Valérie Pécresse a expliqué, un peu plus d’un an après le texte voté, “avoir changé d’avis parce que tout simplement, [elle a] réfléchi”. Enfin, en 2017, Éric Ciotti disait quant à lui, “je pense que ce texte est dans le droit et qu’on ne doit pas revenir dessus”.
“Une étape dans un projet beaucoup plus long”
Cependant, le mea culpa de Darmanin, n’est pas au goût de tous. Opposés à l’époque au mariage pour tous, le président de Reconquête! Éric Zemmour tout comme l’eurodéputé Les Républicains François-Xavier Bellamy ont déclaré dimanche 23 avril ne rien regretter.

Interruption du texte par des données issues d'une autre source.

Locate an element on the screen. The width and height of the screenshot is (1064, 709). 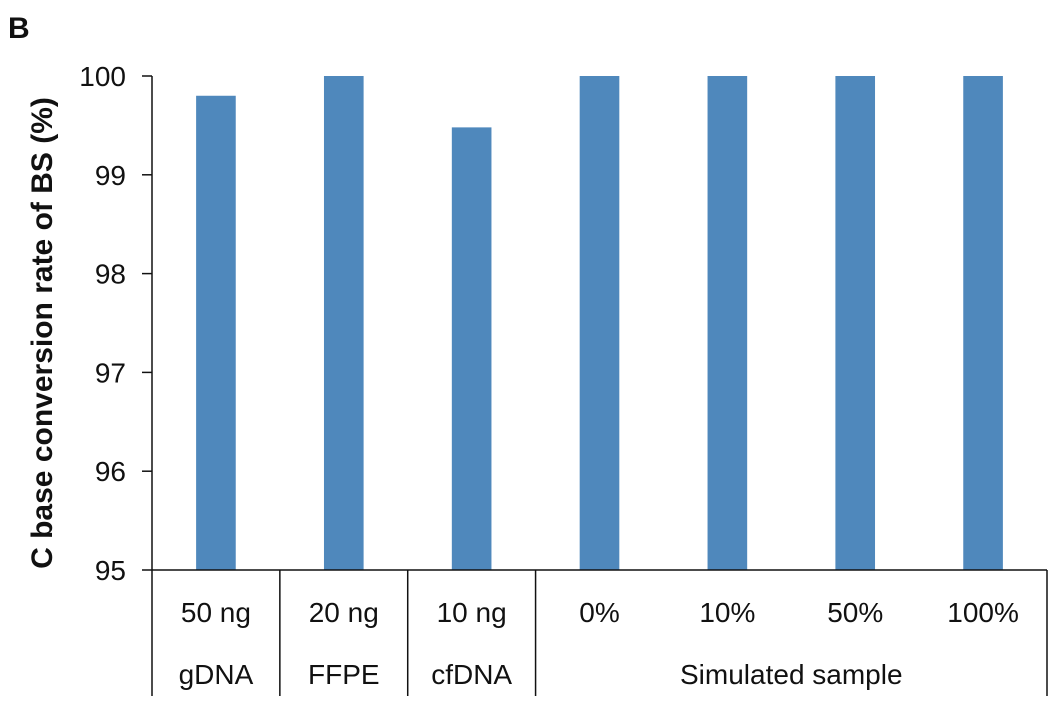
x-group-label: Simulated sample is located at coordinates (792, 674).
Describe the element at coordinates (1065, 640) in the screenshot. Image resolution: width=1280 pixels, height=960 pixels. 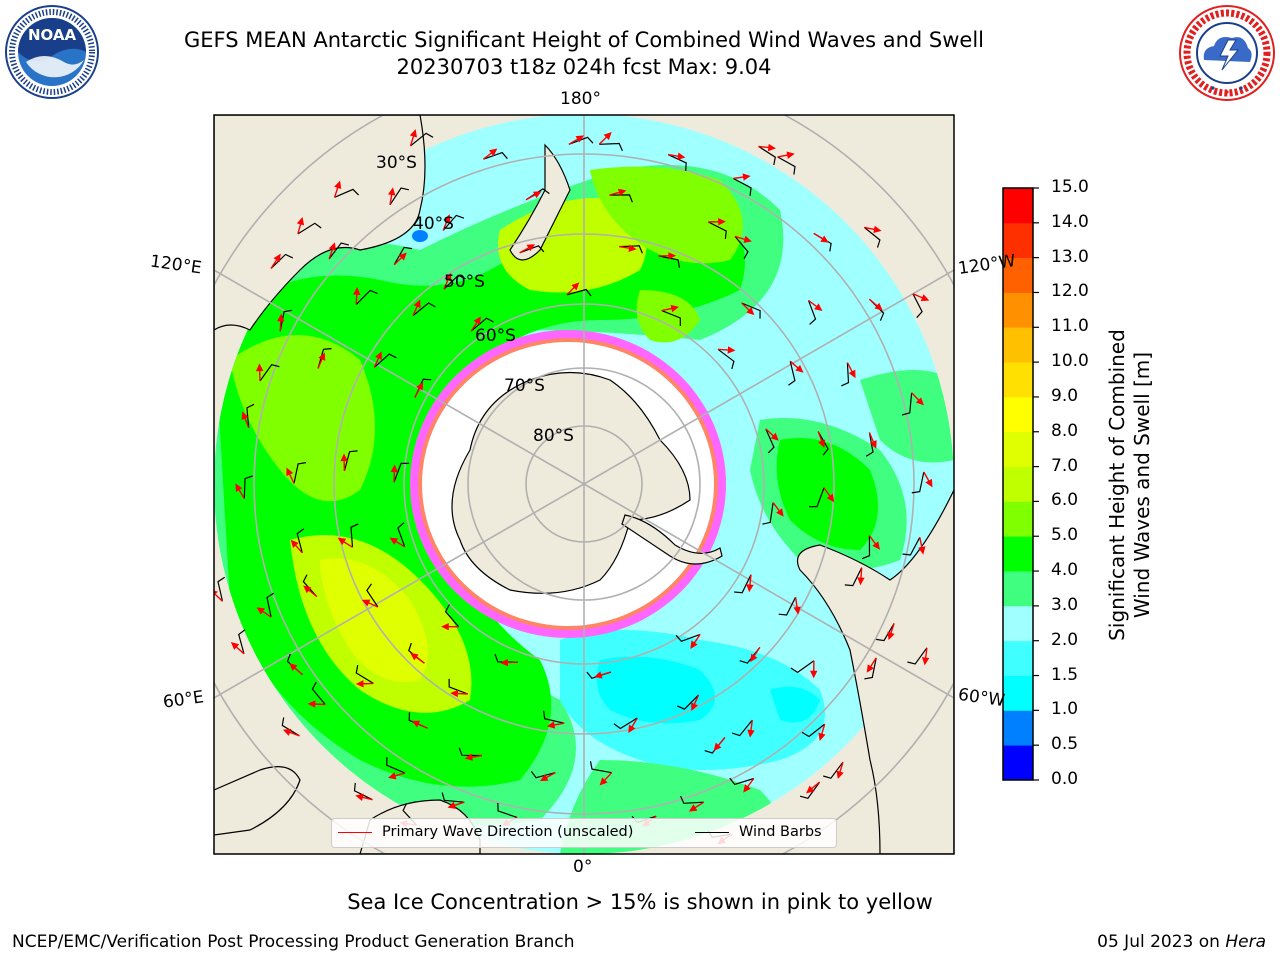
I see `colorbar-tick-label: 2.0` at that location.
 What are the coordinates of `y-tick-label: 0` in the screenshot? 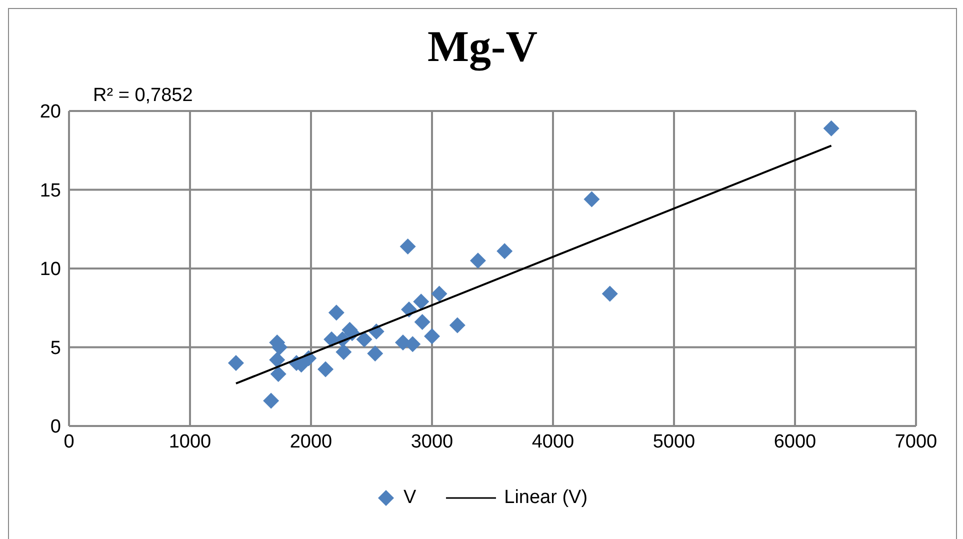 It's located at (56, 427).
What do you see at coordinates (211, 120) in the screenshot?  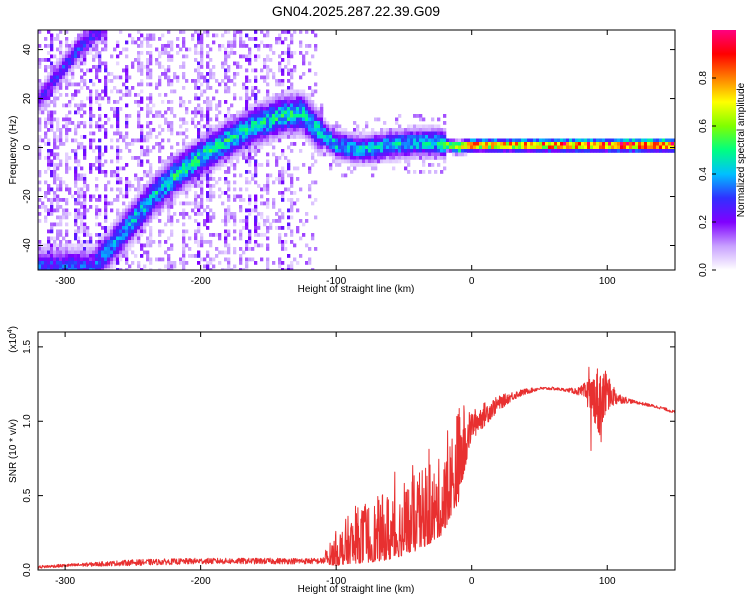 I see `heatmap-cell-2027` at bounding box center [211, 120].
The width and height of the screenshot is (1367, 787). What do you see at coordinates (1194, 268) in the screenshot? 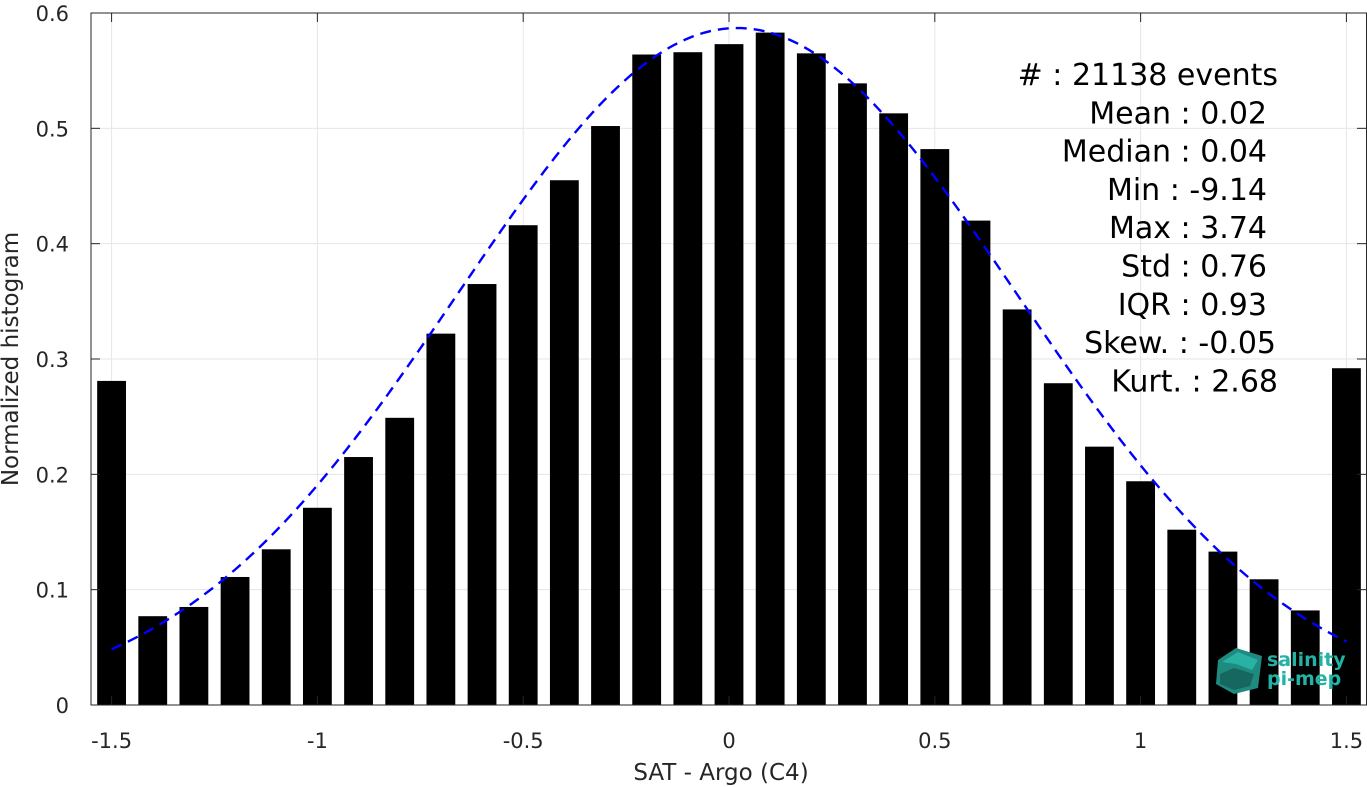
I see `stat-line: Std : 0.76` at bounding box center [1194, 268].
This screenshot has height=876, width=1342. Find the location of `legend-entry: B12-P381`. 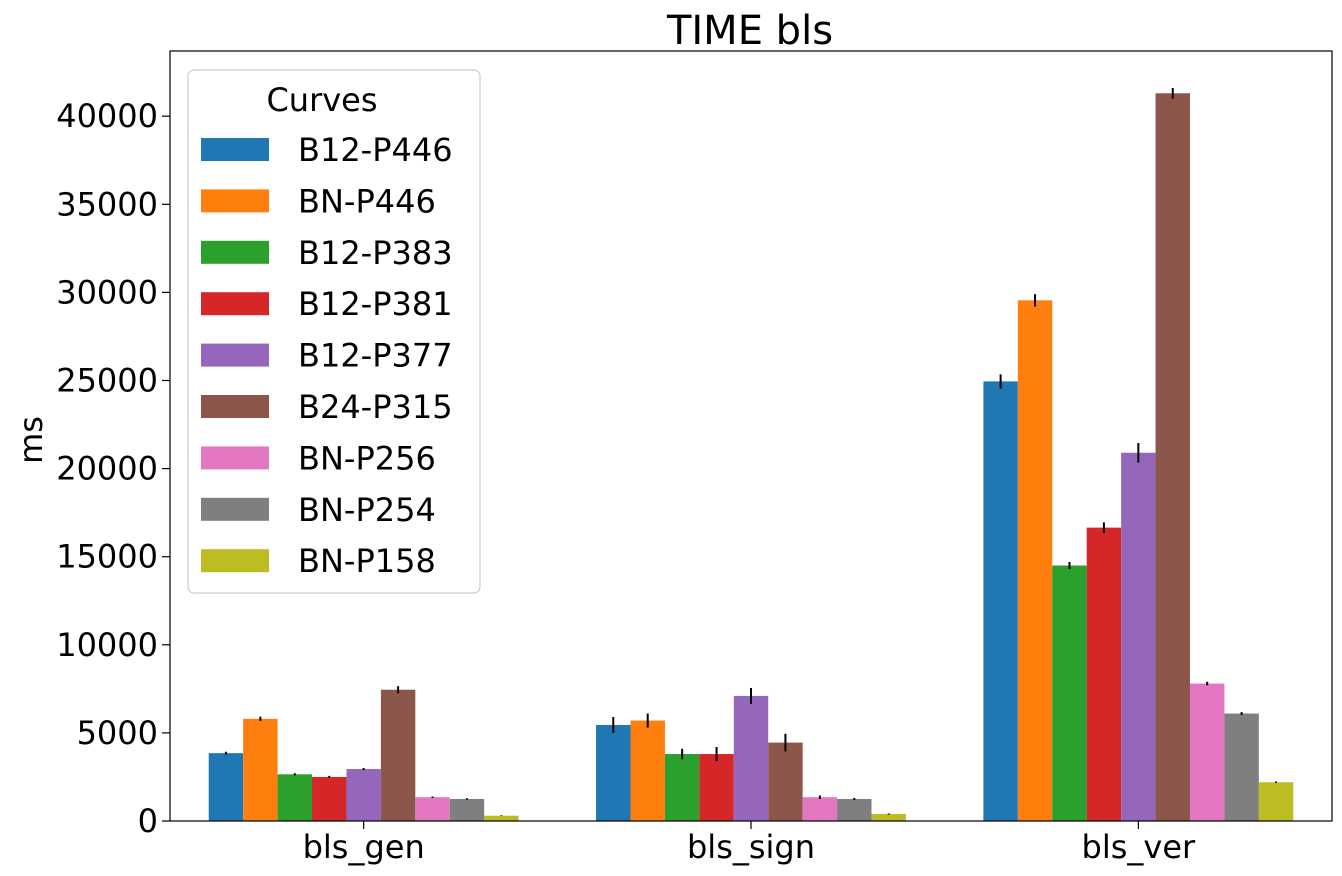

legend-entry: B12-P381 is located at coordinates (376, 304).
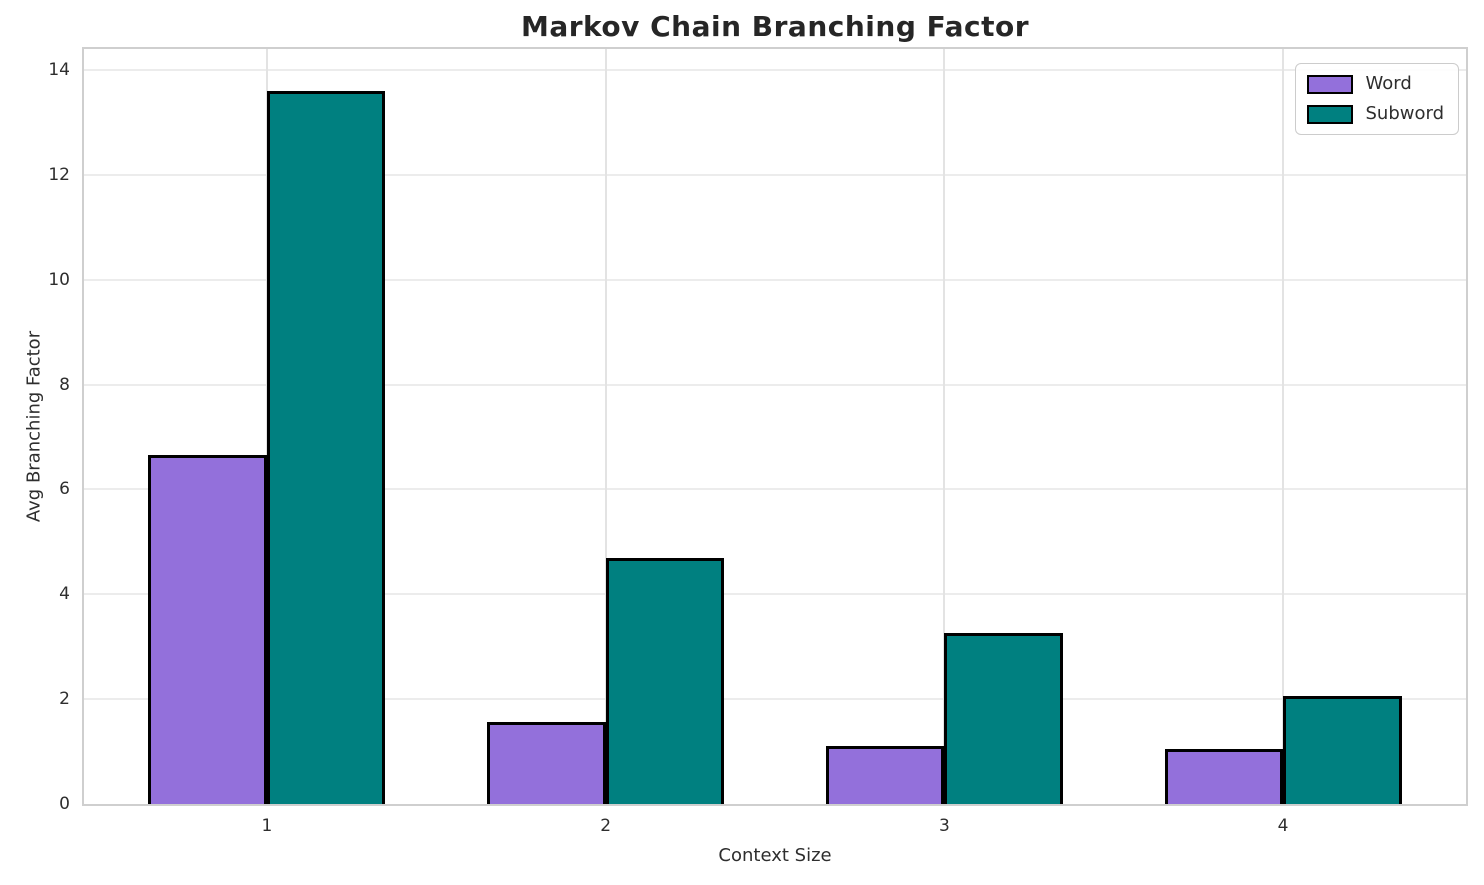  What do you see at coordinates (267, 826) in the screenshot?
I see `x-tick-label: 1` at bounding box center [267, 826].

Au contraire, ces derniers sembleraient d’autant plus inquiets qu’un glissement vers la légalisation de la gestation pour autrui (GPA) voit le jour. “Quand je relis ce que j’ai pu écrire ou dire à cette occasion-là, je constate que tout ce que nous disions avec ceux qui s’opposaient” au mariage pour tous “s’est réalisé”, a affirmé Bellamy, sur Radio J. “Ce qui était en jeu, c’était un modèle de société qui incluait l’extension de la PMA (…) et la gestation pour autrui”, a-t-il revendiqué, attestant que “ce que nous dénoncions a fini par advenir”.
Interviewé sur BFMTV ce dimanche, Éric Zemmour a soutenu des propos dans cette même lignée, allant à l’encontre de «l’accumulation des mea culpa» récents, des ministres Gérald Darmanin ou encore Christophe Béchu. “J’étais hostile à ce mariage pour tous parce que (…) je savais que ce mariage était une étape (…) dans un projet beaucoup plus long”, a-t-il détaillé. “En vérité, après le mariage (…) il était prévu qu’il y ait ensuite la PMA pour les femmes seules et les couples de lesbiennes et la GPA pour les hommes homosexuels. Eh bien on y est presque”, a-t-il assuré.
De fait, si la procréation médicalement assistée, ladite PMA, pour toutes les femmes est effectivement en vigueur en France depuis fin septembre 2021, ce n’est pas le cas de la gestation pour autrui (GPA).
14e pays du monde à adopter le mariage pour tous
Le résultat de ce vote a amené la France à devenir le 14e pays du monde et le 9e pays européen à autoriser le mariage pour les personnes de même sexe. Aujourd’hui, 34 pays autorisent désormais le mariage pour tous partout dans le monde, avec comme dernier en date, Andorre en février dernier. Depuis l’entrée en vigueur de la loi en France en 2013, un peu plus de 70 000 unions de couples homosexuels ont eu lieu.